Toute l’oeuvre de Nolan est basée sur une utilisation intelligente des gros budgets qu’on lui propose, afin de réaliser des blockbusters mis en scène magistralement, bien interprétés, bien mis en musique… Pour finalement créer des films de genre d’auteurs grand public !
Nolan est un cinéaste d’art et d’essai dès le départ, avec des thèmes inhérents: le mensonge, la mort de l’être aimé, la figure de l’homme trop puissant… que les gros budgets qu’on lui octroie lui permettent d’exposer sous un jour nouveau, plus spectaculaire et identificateur, pour le bien du film et du spectateur. Nolan vient du cinéma européen, il est anglais, et est le premier à déclarer qu’il était nécessaire qu’il aille à Hollywood pour réaliser ses films, car le cinéma britannique ne lui aurait pas permis ses Batman et Prestige.
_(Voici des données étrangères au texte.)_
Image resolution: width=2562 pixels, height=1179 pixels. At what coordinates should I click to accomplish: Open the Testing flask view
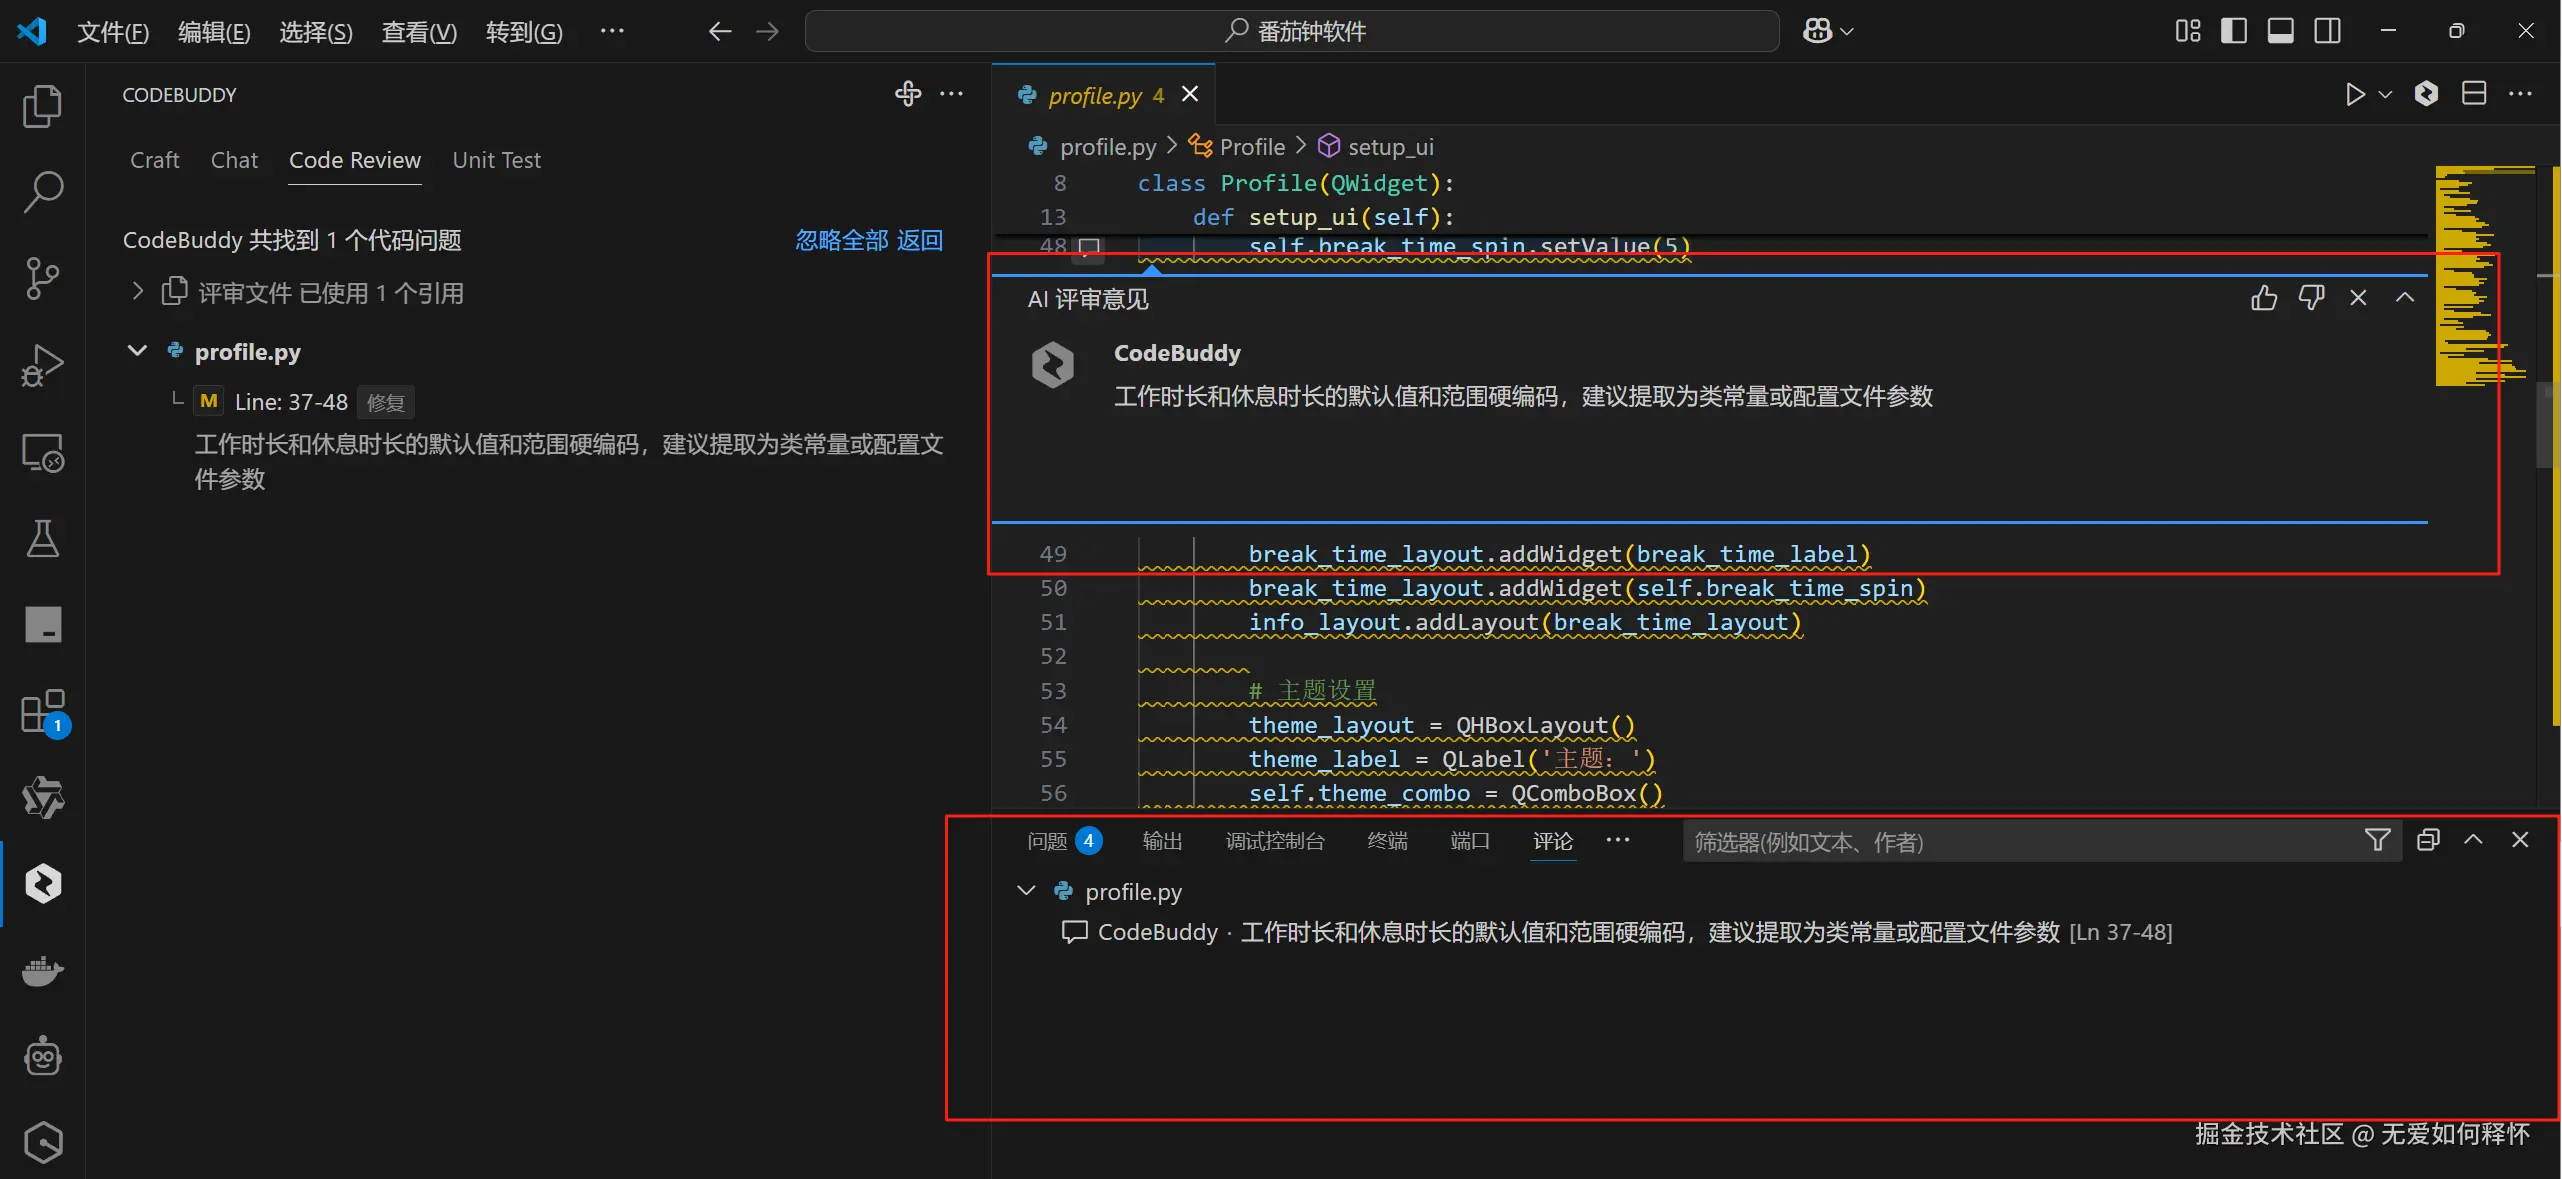[42, 539]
Et Inception est l’aboutissement de cette démarche ! S’autorisant des séquences jamais vues (celle de la chute du van avec quatre niveaux d’actions différents, offre un climax de près de quarante minutes !), utilisant les climax de façon ultra innovante (à la suite du climax de quarante minutes de l chute du van, cinq minutes de van, puis re climax de trente secondes à la toupie pour achever le spectateur dans son plaisir !) cherchant sans cesse la bonne mise en scène, le bon emplacement de caméra (plan en plongée puis travelling pour aboutir à une contre-plongée extrême lors du combat d’Arthur, pour donner un exemple), utilisant avec génie les technique actuelles d’effets spéciaux (les séquences d’apesanteur dans l’hôtel, le combat d’Arthur dans la même apesanteur face à la projection), interprété certes selon des schémas classiques (la méchante femme fatale, le héros ambigu, le second couteau goguenard, l’acolyte propre sur lui, la jeune intellectuelle, l’homme d’affaires) mais tout de même de façon correcte, mis en musique par le grand Hans Zimmer (ah ! Ces gros cuivres habituels mais néanmoins novateurs !), Inception n’est au final que le film ultime: intelligent, innovant, accessible, tout en estomaquant l’ensemble des spectateurs et en ne leur donnant jamais les clés de l’énigme finale (la toupie tombe t-elle, question obsédante).
Cela n’est-il pas au final l’ambition de chacun des cinéastes, et le rêve du public et de la critique ? Un film universel, que chacun pourrait apprécier , réalisé de façon sincère par un réalisateur prenant plaisir à enchanter le public, jouissif de par sa réalisation, son récit et son interprétation, et qui au final, porterait à débat pendant des années ?
Presque personne n’a réussi à accomplir un film pareil: Christopher Nolan l’a fait. Et Inception mérite ainsi tout notre respect.